I am going through [url]http://on-demand.gputechconf.com/gtc/2017/presentation/s7310-8-bit-inference-with-tensorrt.pdf[/url] and it says (slide 18) while calibrating to find optimal value for threshold using KL Divergence, it collects “histogram of activations”, what exactly does activation refer to? Also the graph (on the left) has y-axis as “Normalized Number of Counts”, which is also unclear to me. Any reference or brief idea would be great!

Thanks!

SteveNV · April 23, 2018, 10:17am

Dear agupta2,

it collects “histogram of activations”, what exactly does activation refer to

Activation = output produced by any layer of the network, in other words: result of forward pass, typically layers operate like this (for inference):

output_activation = layer(constant_weights, input_activation_from_previous_layer)

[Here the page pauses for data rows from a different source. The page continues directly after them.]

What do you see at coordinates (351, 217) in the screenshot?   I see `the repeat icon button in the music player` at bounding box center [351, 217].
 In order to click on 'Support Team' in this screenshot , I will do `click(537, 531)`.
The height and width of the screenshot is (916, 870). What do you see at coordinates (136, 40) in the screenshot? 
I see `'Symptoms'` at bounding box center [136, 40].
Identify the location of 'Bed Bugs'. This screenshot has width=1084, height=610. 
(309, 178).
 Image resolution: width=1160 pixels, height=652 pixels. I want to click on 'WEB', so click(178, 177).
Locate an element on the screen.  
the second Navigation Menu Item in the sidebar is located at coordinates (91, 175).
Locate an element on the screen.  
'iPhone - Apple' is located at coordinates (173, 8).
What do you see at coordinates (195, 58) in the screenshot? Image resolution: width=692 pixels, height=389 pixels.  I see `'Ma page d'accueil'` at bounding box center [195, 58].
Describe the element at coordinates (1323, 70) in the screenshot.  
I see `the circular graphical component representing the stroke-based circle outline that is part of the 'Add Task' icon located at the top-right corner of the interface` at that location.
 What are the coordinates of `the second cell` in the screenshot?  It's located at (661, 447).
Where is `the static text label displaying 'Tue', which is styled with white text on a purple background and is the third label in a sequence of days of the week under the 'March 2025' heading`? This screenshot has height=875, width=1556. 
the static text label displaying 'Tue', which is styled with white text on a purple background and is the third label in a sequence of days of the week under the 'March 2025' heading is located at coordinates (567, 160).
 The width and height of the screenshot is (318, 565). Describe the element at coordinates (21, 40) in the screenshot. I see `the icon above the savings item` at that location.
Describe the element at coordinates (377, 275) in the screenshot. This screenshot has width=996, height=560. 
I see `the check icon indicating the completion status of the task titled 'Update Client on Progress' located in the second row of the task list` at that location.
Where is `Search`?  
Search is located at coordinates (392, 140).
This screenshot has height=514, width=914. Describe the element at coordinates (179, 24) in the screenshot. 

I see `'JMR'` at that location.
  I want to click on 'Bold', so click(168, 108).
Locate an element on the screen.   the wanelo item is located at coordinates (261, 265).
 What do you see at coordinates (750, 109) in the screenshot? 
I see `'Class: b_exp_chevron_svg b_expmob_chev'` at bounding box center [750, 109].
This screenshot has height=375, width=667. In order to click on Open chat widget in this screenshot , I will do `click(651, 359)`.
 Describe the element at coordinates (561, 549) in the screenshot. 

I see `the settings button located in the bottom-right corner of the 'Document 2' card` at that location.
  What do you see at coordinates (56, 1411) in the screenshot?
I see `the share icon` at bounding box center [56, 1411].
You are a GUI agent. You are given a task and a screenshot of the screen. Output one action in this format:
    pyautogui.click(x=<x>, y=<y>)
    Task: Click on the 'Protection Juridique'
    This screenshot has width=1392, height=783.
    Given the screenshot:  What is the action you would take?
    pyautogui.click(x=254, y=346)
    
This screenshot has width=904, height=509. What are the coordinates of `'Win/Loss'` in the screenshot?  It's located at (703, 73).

and in TRT we are collecting histograms of absolute values of output activations from all layers, histograms are collected from fp32 runs.

y-axis as “Normalized Number of Counts”, which is also unclear to me

Histograms contains “counts” (integers), for the plots normalized, so:
normalized_count = count / sum(all_counts)

so all normalized counts sum to 1, and for example value “0.3” means that 30% of activations for that layer were in that histogram bucket.

agupta2 · April 23, 2018, 2:16pm

Makes sense now, thanks a lot!

Thanks SteveNV!

luca.puglia89 · June 1, 2018, 10:42am

Hi SteveNV,

can you be more specific when you say:

we are collecting histograms of absolute values of output activations

in that slide (page 18) the histogram of vgg19:conv3_4 is shown, I really don’t get where those points come from, that layer has multiple channel (256 if i’m corect), which output value are you considering?

EDIT:
do you also have to scale back the quantized distribution in order to compare it with the original one?